The recurring theme is the same: a single, cheap, solution-processed material whose optical properties are dialed in by controlling crystal size during synthesis.
A brief history
In 1981 Alexei Ekimov, working in the Soviet Union, noticed that copper chloride and cadmium selenide nanocrystals grown inside colored glass shifted their absorption with particle size. In 1983 Louis Brus at Bell Labs saw the same size dependence in colloidal solution and, in 1984, derived the effective-mass "Brus equation" that quantified quantum confinement. The chemistry lagged the physics until 1993, when Moungi Bawendi's group at MIT (with Murray and Norris) published the hot-injection synthesis of monodisperse CdSe. Core–shell passivation (mid-1990s) and greener, cadmium-free formulations followed. The story closed a loop in October 2023 when Ekimov, Brus, and Bawendi shared the Nobel Prize in Chemistry.
| Diameter (nm) | Emission wavelength | Color | Band gap (eV) |
|---|---|---|---|
| ~2.0 | ~480 nm | Blue | ~2.6 |
| ~3.0 | ~530 nm | Green | ~2.3 |
| ~4.5 | ~590 nm | Orange | ~2.1 |
| ~6.0 | ~640 nm | Red | ~1.9 |
Frequently asked questions
Why does the color of a quantum dot depend on its size?
The color is set by the band gap, and the band gap widens as the dot shrinks. When a crystal is smaller than its exciton Bohr radius, the electron and hole are physically confined, which raises their energy levels (like a particle in a smaller box). A smaller gap emits red light and a larger gap emits blue, so a 6 nm CdSe dot glows red while a 2 nm dot of the same material glows blue.
What is a quantum dot made of?
Most are made of a semiconductor core such as cadmium selenide (CdSe), cadmium telluride, indium phosphide (InP), or lead sulfide (PbS), a few nanometers across.

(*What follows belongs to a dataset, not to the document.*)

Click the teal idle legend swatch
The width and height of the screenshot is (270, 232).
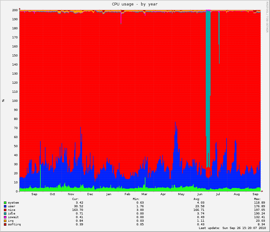(x=5, y=213)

High-quality dots have a wider-band-gap shell (often ZnS) grown around the core and are capped with organic ligands like oleic acid or trioctylphosphine that keep them dispersed and passivate surface defects.
What is quantum confinement?
Quantum confinement is the increase in a semiconductor's band gap that occurs when its crystal size drops below the exciton Bohr radius. Squeezing the electron-hole pair into a smaller volume raises the spacing between allowed energy levels, described approximately by the Brus equation, in which the confinement energy scales as 1/R-squared. It is the reason quantum dots emit size-dependent, tunable colors.
How are quantum dots synthesized?
The standard method is hot injection: precursors (for CdSe, a cadmium salt and a selenium-phosphine complex) are injected into a coordinating solvent at roughly 250-320 C under inert gas. This triggers a single burst of nucleation followed by uniform growth, giving monodisperse crystals whose size — and therefore color — is controlled by the reaction time and temperature. The 1993 Murray-Norris-Bawendi paper established this route.
Why do quantum dots need a shell like ZnS?
A bare core has surface dangling bonds that trap excitons and let them recombine without emitting light, so raw cores fluoresce weakly. Growing a thin ZnS or CdS shell of larger band gap confines the electron and hole to the core and passivates those traps, boosting the photoluminescence quantum yield from a few percent to 50-90% and greatly improving photostability.
What are quantum dots used for?
Their biggest use is in displays: QLED and quantum-dot LCD televisions use green and red dots over a blue backlight to widen the color gamut. They also serve as bright, photostable fluorescent labels in biological imaging, as tunable-gap absorbers in near-infrared solar cells and photodetectors, and as down-converting phosphors in LED lighting.